Onstott is also recognized for her contribution to the creation of CASBH.
She said it all started when a young girl was kidnapped and murdered in Sheridan and the entire community banded together to go shoulder-to-shoulder to search for her body.
After learning of the Court Appointed Special Advocates service in Colorado, 11 of the concerned community members flew out to learn more about CASA and bring it home with them.
“I don’t want to say I was one of the founders but a lot of us just said, ‘There’s a need so we’re going,’” she said. “And that’s the great thing about Sheridan, if there’s a need, they make it happen.”
Onstott charged full speed ahead until 1990 when her family convinced her that 12 hours a day, seven days a week, was simply too much and she stepped down from being director of the Children’s Center.
This was not a retirement, but rather another opportunity for growth.

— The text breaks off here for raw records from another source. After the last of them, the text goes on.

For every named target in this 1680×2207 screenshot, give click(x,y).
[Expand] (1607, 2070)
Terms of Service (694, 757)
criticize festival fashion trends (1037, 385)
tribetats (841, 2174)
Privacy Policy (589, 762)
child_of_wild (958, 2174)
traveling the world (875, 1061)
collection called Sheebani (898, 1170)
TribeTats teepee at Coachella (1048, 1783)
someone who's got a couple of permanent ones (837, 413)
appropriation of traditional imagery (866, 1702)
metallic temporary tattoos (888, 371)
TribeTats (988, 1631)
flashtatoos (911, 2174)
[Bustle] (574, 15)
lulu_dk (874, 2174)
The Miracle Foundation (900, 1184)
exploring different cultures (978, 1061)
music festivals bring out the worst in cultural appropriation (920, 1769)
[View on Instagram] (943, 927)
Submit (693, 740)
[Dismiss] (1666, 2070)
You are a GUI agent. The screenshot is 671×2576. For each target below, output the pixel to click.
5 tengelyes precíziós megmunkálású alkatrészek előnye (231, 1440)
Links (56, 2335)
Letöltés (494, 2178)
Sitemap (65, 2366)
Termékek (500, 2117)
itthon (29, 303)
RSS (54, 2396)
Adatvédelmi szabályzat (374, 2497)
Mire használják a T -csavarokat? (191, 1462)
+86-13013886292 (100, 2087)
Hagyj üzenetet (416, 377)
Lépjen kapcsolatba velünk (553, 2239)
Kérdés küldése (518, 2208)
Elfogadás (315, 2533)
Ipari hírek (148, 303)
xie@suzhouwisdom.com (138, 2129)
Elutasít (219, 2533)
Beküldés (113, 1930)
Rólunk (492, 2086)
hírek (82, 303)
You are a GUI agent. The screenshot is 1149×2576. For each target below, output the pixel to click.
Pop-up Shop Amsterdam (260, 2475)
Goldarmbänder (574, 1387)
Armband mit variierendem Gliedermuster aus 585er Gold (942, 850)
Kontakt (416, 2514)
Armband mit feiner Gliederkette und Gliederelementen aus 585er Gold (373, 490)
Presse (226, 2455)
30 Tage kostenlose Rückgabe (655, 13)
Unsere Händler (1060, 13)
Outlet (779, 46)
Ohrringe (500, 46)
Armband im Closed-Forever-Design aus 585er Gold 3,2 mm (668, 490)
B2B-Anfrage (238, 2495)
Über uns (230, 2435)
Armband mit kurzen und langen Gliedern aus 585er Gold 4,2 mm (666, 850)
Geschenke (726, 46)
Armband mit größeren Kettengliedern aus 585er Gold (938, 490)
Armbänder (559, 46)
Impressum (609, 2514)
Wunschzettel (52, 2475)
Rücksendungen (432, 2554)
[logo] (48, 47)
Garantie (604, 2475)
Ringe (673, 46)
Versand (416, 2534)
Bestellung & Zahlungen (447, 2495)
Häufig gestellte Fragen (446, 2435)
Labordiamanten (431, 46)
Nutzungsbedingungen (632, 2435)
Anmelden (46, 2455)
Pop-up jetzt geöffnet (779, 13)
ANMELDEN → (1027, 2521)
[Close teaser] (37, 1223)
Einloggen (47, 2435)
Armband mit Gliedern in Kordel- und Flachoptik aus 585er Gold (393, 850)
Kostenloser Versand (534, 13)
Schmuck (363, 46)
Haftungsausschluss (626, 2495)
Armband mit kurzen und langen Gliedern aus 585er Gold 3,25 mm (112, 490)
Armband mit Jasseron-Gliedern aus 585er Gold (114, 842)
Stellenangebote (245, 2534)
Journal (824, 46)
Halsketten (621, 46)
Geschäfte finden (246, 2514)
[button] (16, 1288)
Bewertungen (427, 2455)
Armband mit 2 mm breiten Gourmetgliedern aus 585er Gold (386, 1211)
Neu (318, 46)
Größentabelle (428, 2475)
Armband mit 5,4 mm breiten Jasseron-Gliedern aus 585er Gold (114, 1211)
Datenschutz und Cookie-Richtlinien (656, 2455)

“The board hired a new director and after two months she said she didn’t want ‘those funny children,’ meaning the special needs ones, at her facility, so they moved them out to the Cottonwood building, then called the Nerco building, and we rented office space on the second floor to house the handicap program,” she said.
Onstott stayed on to be director of the new handicap specific program, the Child Development Center.
She fully retired in 1993 at which point the CDC built a new building, where they are currently housed, to accommodate continued growth.
“A lot of the service agencies we see in Sheridan today would not be here without her,” Carr said. “You didn’t see that kind of advocacy for children before her. I wish I could accomplish half of what she has in my lifetime.”